March 27 (Bloomberg) -- Samsung Electronics Co. failed to keep its new Galaxy S5 smartphone from going on sale early in South Korea today as SK Telecom Co. and other carriers try to work around penalties imposed by the national regulator.
The world’s largest mobile phone maker planned to release the phone on April 11, yet that date would be in the middle of state-imposed suspensions preventing SK and KT Corp. from doing business. LG Uplus Corp.’s suspensions surround that date.
Samsung is getting drawn into a battle among Korean carriers for users, with illegal discounts prompting the government regulator to limit their ability to sign up new customers for 45 days. Samsung is counting on the marquee device to maintain its lead in a global smartphone market where it competes with Apple Inc. for high-end shoppers and Chinese producers including Xiaomi Corp. target budget buyers.
“We are very puzzled,” Suwon, South Korea-based Samsung said in an e-mailed statement. “SK Telecom strongly asked for an earlier release of the product but we delivered our stance that the global release date of April 11 remains unchanged.”
Shares of Samsung rose 3.7 percent to 1,333,000 won in Seoul. The stock has dropped 2.8 percent this year, compared with the 1.7 percent slide in the benchmark Kospi index. The shares fell 9.9 percent last year, the first annual decline since 2008.
“We decided to release the product for a wider consumer choice of handsets before our operation suspension begins on April 5,” Irene Kim, a spokeswoman for SK Telecom, said in an e-mailed statement today.
Consumers can start buying the Galaxy S5 for 866,800 won ($808) from SK Telecom’s 3,000 retail stores and website from today, South Korea’s largest carrier said in an e-mailed statement. Existing customers of KT and LG Uplus can purchase the device under certain conditions, the companies said.
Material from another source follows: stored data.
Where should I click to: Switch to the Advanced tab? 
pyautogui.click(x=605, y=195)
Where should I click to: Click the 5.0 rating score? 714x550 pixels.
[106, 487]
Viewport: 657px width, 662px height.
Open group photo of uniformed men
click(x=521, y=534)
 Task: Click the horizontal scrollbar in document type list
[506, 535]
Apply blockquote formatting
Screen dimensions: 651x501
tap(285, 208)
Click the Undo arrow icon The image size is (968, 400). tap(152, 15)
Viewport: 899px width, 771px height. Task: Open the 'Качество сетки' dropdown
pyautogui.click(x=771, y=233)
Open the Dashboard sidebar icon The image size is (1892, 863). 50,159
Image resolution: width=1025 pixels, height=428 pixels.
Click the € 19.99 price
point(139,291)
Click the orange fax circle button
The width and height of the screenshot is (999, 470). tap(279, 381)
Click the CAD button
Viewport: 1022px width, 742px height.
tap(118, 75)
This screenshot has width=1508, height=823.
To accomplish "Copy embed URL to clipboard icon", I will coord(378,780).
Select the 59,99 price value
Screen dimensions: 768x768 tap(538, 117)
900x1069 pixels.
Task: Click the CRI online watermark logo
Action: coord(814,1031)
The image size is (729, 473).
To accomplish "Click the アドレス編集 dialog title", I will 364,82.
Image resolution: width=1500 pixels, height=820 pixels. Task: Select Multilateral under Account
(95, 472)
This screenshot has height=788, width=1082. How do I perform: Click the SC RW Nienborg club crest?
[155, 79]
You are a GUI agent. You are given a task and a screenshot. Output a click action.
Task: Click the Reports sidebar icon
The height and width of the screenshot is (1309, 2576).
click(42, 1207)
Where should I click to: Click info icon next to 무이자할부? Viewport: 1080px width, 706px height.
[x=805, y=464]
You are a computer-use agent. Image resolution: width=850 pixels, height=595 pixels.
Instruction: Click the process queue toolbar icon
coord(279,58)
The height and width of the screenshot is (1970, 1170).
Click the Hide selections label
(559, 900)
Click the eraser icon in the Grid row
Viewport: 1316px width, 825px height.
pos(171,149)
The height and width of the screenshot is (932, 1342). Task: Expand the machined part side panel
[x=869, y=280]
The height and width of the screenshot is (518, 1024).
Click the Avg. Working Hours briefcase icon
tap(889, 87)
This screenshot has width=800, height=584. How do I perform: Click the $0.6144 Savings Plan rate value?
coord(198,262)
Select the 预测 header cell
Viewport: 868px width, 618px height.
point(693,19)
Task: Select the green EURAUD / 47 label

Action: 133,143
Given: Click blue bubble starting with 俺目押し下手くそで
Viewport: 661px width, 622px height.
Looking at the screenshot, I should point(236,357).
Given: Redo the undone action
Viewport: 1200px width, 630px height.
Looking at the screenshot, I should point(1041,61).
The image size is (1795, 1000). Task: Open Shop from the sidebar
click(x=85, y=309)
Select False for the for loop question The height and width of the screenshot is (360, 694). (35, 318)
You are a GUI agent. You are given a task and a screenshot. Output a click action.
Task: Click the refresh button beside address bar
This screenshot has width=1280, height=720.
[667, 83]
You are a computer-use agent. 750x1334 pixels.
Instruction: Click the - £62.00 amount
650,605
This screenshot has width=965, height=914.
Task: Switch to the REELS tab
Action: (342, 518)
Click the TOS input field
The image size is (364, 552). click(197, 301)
“I haven’t even unpacked it yet but I’m excited to have it,” said Ham Kyoung Jin, the head of application developer Hyundai Mobile Co. The 32-year-old traveled about 90 miles “just to get this new phone” at an SK store in Seoul.
The Ministry of Science, ICT and Future Planning said March 7 it will ban SK Telecom from signing up new customers and from offering phones to users who want to change their devices without certain conditions for 45 days starting April 5 and ending May 19. Second-ranked KT currently is banned until April 26, while restrictions on LG UPlus are in place until April 4 and then resume April 27.
The new Samsung device enters a smartphone market where global growth is expected to slow to 6.2 percent in 2018 from 19 percent this year, research firm IDC said last month.
“Unlike the early stages of the domestic smartphone market, the power is now equally balanced between carriers and handset makers because so many handsets are in the market now,” said Kim Jang Won, a Seoul-based IBK Securities Co. analyst said today by phone.
Samsung unveiled the S5 at Barcelona’s Mobile World Congress in February, choosing a more low-key stage for the device than it did a year earlier with the S4’s gala at New York’s Radio City Music Hall. The company sells one of every four mobile phones in the world.
The Galaxy S5 has a fingerprint reader with a full high definition 5.1-inch display on an active-matrix organic light-emitting diode, or AMOLED, screen. The back of the phone has a leather feel while the device is designed to withstand 30 minutes at the bottom of a meter-deep (3-foot) pond.
The main camera has a resolution of 16 megapixels, compared with 13 megapixels on the S4 model, and the battery will last 20 percent longer than its predecessor, Samsung has said.
“Consumers are showing fairly good interest in the new phone because of its interesting features, such as fingerprint recognition,” said Pak Kyung Hoon, 24, a manager at SK Telecom’s Jonggak retail store in Seoul.
Samsung had 29.1 percent of global smartphone shipments in the December quarter, compared with 17.6 percent for Apple and 5.7 percent for third-place Huawei Technologies Co., according to data compiled by Bloomberg from IDC.
Apple’s iPhone 5s, which went on sale in markets including China, Japan and the U.S. on Sept. 20, has fingerprint-reading technology.
Samsung shipped 63.5 million units of the 5-inch S4, according to the median of three analyst estimates. The 4.8-inch S3 shipped about 65.6 million units, according to analysts.
Apple sold 51 million iPhones in the December quarter alone, and this year started selling the devices through China Mobile Ltd., the world’s largest carrier with about 776 million subscribers.
In January, Samsung posted a 5.4 percent rise in fourth-quarter net income to 7.22 trillion won ($6.7 billion), its slowest profit growth since 2011.